My bank account used to be at 10k in july but aft 5 mths of a 850 pay, and after losing on gambling im now on 5k. I decided to quit for good after seeing all my hard earned earnings disappear and i feel really depressed. I dont even dare to tell my family about it, oni 2 close friends know about it as i needed someone to talk to.
Talking to my family will be the best but i do not want them to find out and be disappointed in their child being a gambling addict. But also i really wan someone who is family to talk and advice me and help me get back to my senses.
Am i at a very bad stage of life after losing 5k. Im feeling very angry about losing the 5k and i really want to earn it back, but i really dont want to lose anymore hard earned cash especially after losing so much already. But i also find it hard to take the 5k loss and deal with it. Argh, i have made very stupid and bad decisions and i regret them so much. Im going to go into university soon and im wondering whether 5k will be enough moving forward from here
Sorry to hear you are struggling with your gambling and your concern for how it might impact your plans to go to university. Many people find it hard to talk to their family about gambling but it is good that you are reaching out for support here. If you would like information and support around your gambling you can contact the 24/7 free HelpLine on 0808 8020 133.

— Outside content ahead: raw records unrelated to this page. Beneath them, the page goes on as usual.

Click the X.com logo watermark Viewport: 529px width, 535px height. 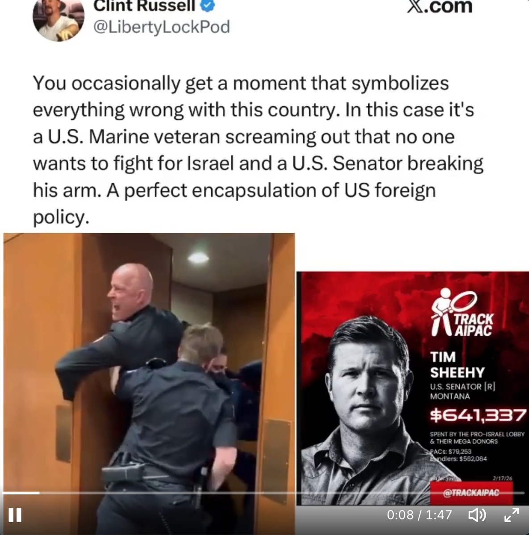(x=439, y=6)
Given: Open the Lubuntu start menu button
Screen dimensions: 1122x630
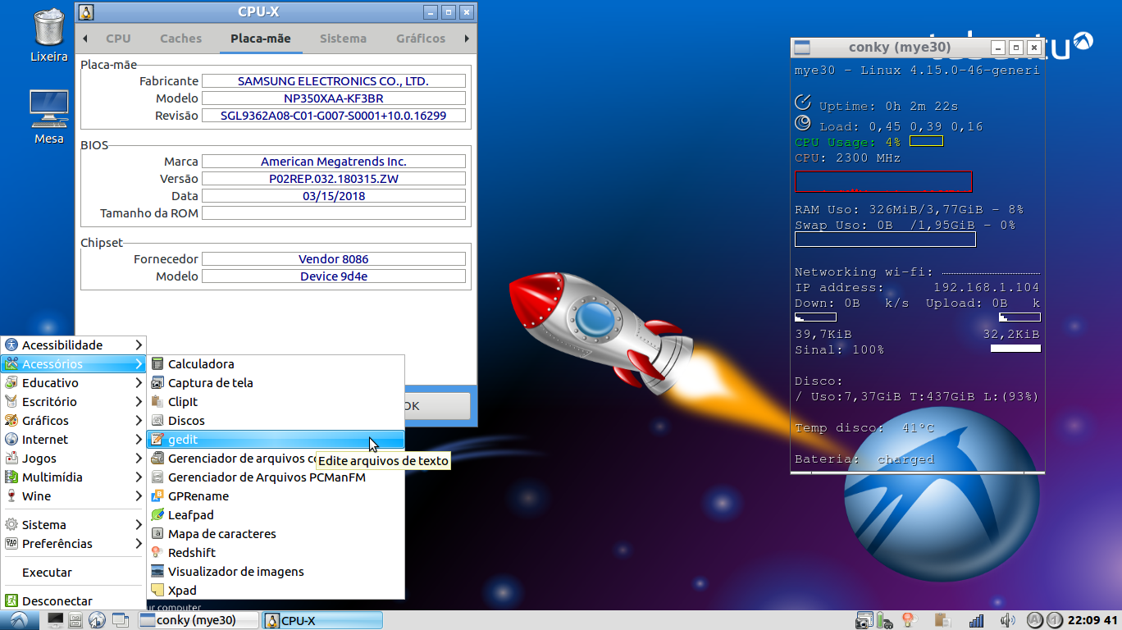Looking at the screenshot, I should tap(18, 620).
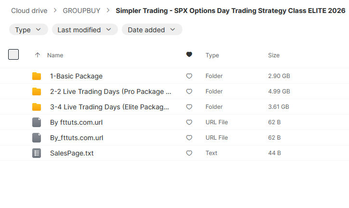
Task: Sort list by Type column header
Action: 212,55
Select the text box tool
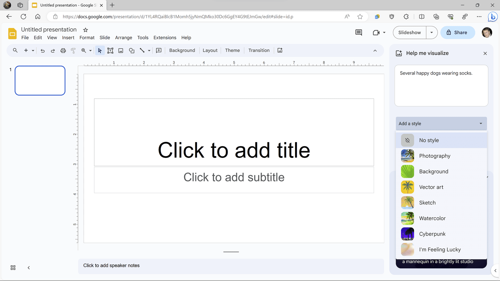500x281 pixels. 110,51
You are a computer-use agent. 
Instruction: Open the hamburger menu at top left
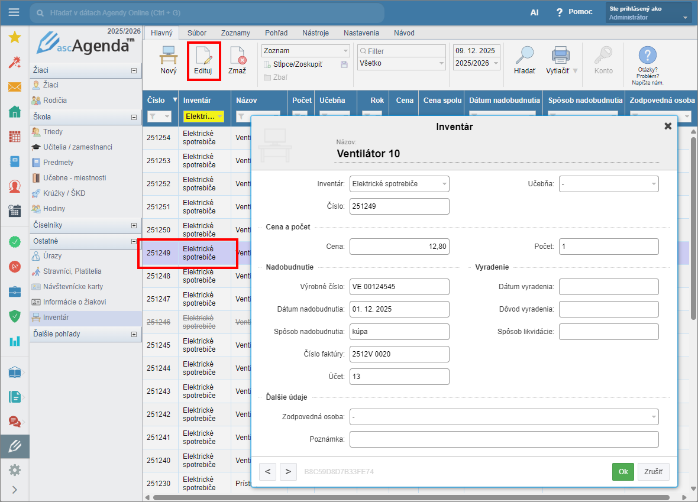tap(14, 12)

Mate you need to give your remaining 5k to a trusted person. Impulse control will catch you in a moment and before you know it you've deposited it with the hope of getting back up to 10k. A few hours later you'll having nothing left and potentially feeling hopeless and suicidal. I speak from experience. Please act now. You're in the midst of this and I know it's a horrific feeling losing a lot of money. You'll get some great advice on here. Hope your recovery goes well. Think about the gambling triangle. Time, Money and Opportunity. Remove one of these and you can't gamble. The 5k will come in handy during your financial recovery. All the best
You wont make the money back. Write it off and go to a GA meeting. At this stage you could still be chasing this and the next and the next loss when you are 40. Compulsive gamblers will always be broke - either that or 6 feet under. A lot take the final step. You need to take your life in your hands and get help now.
The surest bet you will ever get out of anyone is that if you chase that loss now. You will lose every penny. The reason for it is that you are not chasing losses you are chasing to gamble. It is like you are sitting in your car with one foot on the brake and one on the gas. You will just keep that going till the engine overheats again, and it will. That is what the addiction does to you. Like my other friends say. If you can entrust the cash to someone till you get a chance to calm down then do that. If not read the posts here every day. Even if you bored with it keep going because if you are mindful of what happens you may steer clear of more gambling.
Mindfulness is a great tool to stay aware of what's happening.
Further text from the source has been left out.